Just north of Prager Zeile is the rotunda Rundkino, which was built as a cinema in the years 1969-1972. The cinema stands architecturally in the post-war modernism of the GDR era.
In the southern part of Prager Straße towards Wiener Platz and the railway station are a number of modern buildings, including hotels and shopping centres. The same applies just north of the central GDR buildings.
The church Garnisonskirche St. Martin was built as a military church, and it is also located between various barracks buildings in this part of Dresden. At the end of the 19th century, around 10,000 soldiers lived in the area, and the city’s other churches had become too small for the many new churchgoers.

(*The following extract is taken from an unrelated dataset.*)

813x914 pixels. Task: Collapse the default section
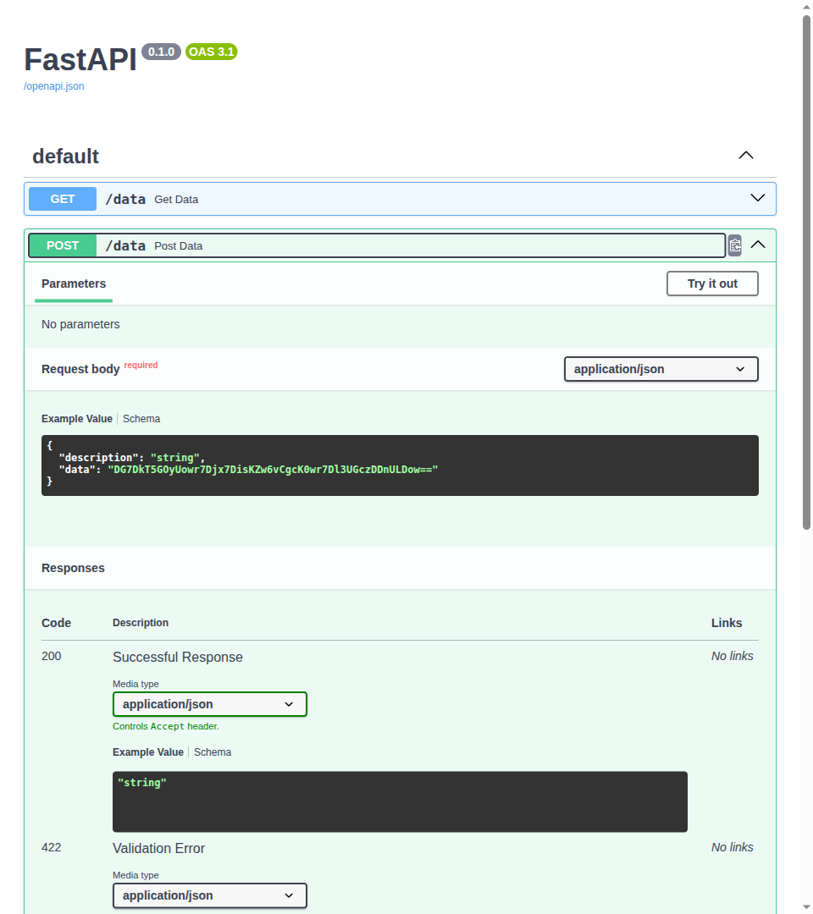pos(745,156)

In order to accommodate both Protestants and Catholics, the Garnisonskirche was built as a simultaneous church for both congregations. It was inaugurated in 1900 after five years of construction, and it belongs to the city’s most impressive buildings from that time. The church tower measures 90 meters in height and the bells are said to have been forged from French cannonballs.
From 1945 the church was used, among other things, as a magazine, and in 2004 the city’s puppet theater collection was arranged here as a museum. However, the museum only occupies a part of the church’s large and beautiful space.
The dairy milk Pfund’s Molkerei is known as perhaps the world’s most beautiful milk bar. The almost sumptuous interior with the exciting tile paintings is a must for visitors to the city. During a visit, the large selection of dairy products such as cheese can of course be purchased, and the milk bar is also a café where you can enjoy the fine surroundings in peace and quiet.
Yenidze is the name of a distinctive former tobacco factory that was architecturally almost built as a colossal mosque in Moorish-oriental style in the period 1907-1909. Today, the building is furnished with offices, and it is also used for various events.
The builder was the contractor Hugo Zietz, who imported tobacco from the Greek town of Yenidze, today called Genisea. It was the architect Martin Hammitzsch who designed the beautiful building, which was actively used in the marketing of the factory’s tobacco products.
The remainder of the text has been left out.